Pre-existing reporting companies (formed before Jan 1, 2024) get a clear, fixed filing deadline of Jan 1, 2026, reducing uncertainty about timing and giving businesses a definite target for compliance.
Standardizing the deadline across covered entities simplifies compliance planning and record-keeping for firms and their accountants.
Some companies that expected a later, regulation-tied two-year window will have less time to gather required information and meet the Jan 1, 2026 deadline, increasing compliance costs and risk of missed filings.
A fixed statutory deadline could create enforcement and administrative burdens if the regulations' effective date or compliance requirements change, reducing flexibility for regulators and firms (including government contractors).
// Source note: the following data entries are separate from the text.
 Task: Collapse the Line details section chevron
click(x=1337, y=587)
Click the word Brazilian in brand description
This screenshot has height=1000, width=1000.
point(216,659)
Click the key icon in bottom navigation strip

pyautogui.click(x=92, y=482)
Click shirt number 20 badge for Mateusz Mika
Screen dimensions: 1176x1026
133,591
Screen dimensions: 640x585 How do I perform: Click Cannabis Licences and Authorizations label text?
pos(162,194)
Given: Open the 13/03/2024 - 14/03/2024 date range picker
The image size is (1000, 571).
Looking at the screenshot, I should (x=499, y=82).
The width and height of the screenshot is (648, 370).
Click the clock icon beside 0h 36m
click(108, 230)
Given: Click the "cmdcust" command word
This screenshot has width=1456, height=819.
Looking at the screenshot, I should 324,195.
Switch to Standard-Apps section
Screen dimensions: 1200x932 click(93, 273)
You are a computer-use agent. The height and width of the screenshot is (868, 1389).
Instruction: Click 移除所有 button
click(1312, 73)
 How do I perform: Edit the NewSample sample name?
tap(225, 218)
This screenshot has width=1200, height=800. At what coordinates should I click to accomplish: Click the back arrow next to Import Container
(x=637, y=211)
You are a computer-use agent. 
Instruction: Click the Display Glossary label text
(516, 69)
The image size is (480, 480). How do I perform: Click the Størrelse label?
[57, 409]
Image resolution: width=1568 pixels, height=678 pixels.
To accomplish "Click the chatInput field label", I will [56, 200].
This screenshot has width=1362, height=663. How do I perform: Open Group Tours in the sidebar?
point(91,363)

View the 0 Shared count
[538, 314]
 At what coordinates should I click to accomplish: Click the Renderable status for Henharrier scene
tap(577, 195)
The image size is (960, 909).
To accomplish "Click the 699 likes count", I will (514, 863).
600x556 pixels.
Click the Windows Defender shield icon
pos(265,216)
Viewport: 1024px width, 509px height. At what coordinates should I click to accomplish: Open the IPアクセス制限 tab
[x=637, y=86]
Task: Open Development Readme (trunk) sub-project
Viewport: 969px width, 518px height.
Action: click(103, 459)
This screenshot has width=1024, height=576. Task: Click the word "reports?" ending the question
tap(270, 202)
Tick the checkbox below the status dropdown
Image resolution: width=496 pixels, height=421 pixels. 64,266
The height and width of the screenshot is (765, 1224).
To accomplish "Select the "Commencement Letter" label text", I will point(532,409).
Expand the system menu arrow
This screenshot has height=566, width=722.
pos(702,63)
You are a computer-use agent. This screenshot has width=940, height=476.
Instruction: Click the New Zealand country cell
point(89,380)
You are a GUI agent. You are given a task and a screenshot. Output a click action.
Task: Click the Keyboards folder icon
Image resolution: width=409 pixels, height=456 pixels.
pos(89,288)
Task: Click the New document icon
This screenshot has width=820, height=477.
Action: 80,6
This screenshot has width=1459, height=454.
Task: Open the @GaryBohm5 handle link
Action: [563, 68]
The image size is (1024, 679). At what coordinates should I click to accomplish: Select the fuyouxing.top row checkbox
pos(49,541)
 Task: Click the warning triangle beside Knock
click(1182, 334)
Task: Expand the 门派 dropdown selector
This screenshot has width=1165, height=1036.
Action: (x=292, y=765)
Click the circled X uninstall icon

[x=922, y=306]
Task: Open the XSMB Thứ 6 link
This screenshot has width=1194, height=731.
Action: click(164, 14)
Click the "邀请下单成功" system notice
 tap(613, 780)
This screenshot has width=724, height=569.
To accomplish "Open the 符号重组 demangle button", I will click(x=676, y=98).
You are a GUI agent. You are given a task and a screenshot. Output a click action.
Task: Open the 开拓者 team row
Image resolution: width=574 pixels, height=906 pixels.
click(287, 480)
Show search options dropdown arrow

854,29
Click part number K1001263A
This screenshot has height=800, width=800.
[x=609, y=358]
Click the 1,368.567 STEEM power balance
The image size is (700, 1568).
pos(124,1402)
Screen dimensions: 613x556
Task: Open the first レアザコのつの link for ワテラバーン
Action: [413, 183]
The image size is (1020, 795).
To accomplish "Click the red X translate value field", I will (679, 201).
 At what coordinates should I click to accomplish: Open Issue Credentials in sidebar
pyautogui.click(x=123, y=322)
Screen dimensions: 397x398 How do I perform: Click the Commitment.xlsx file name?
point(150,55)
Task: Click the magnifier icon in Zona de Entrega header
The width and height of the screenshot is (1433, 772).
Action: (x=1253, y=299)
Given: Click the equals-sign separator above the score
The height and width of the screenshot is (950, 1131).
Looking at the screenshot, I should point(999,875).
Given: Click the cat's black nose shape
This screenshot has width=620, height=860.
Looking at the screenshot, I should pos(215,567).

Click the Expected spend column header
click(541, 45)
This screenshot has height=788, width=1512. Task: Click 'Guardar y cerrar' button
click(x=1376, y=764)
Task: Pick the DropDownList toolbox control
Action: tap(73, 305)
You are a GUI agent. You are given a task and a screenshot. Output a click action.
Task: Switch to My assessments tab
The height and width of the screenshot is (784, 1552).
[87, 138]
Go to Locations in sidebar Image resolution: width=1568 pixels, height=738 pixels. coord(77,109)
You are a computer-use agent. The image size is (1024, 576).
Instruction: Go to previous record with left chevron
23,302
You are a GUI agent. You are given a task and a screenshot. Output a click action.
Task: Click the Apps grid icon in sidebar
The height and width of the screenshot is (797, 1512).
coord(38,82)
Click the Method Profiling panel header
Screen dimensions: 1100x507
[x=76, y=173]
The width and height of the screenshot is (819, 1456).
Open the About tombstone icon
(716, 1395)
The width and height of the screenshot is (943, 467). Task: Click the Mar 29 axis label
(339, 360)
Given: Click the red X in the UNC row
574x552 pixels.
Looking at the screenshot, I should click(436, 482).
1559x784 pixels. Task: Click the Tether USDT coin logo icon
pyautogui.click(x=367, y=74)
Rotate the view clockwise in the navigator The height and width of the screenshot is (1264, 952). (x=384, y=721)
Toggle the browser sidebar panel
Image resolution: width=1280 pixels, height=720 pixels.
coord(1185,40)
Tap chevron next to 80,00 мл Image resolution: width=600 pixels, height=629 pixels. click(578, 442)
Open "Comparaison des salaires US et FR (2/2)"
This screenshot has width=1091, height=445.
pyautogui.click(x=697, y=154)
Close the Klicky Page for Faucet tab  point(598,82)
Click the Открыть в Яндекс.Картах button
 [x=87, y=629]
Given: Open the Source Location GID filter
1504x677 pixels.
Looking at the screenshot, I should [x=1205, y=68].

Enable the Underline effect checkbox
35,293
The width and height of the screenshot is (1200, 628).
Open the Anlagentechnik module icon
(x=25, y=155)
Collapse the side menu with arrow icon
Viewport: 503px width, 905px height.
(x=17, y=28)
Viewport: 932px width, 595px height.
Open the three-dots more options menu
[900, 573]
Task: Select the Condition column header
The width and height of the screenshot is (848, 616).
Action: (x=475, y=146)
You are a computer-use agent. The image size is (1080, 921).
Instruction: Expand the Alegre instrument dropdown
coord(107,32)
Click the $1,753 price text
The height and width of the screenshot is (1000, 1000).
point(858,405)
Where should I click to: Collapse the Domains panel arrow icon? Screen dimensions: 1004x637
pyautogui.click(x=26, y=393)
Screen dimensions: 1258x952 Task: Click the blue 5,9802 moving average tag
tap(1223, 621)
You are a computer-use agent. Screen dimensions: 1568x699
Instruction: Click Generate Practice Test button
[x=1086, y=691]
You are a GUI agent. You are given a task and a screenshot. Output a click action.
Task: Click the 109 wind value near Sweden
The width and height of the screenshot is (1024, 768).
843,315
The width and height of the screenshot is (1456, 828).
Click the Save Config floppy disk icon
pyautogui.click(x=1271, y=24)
Based on analysis of 2 sections of legislative text.
Changes a reporting deadline in federal law so that companies formed before January 1, 2024 must file their required reports by January 1, 2026. It replaces a relative deadline tied to when regulations take effect with fixed calendar dates, giving businesses a clear, absolute deadline for compliance. The change affects the timeline for certain pre-existing reporting companies required to submit information under 31 U.S.C. § 5336(b)(1)(B). It does not create new reporting duties, new programs, or new funding; it only fixes the timing for an existing filing requirement.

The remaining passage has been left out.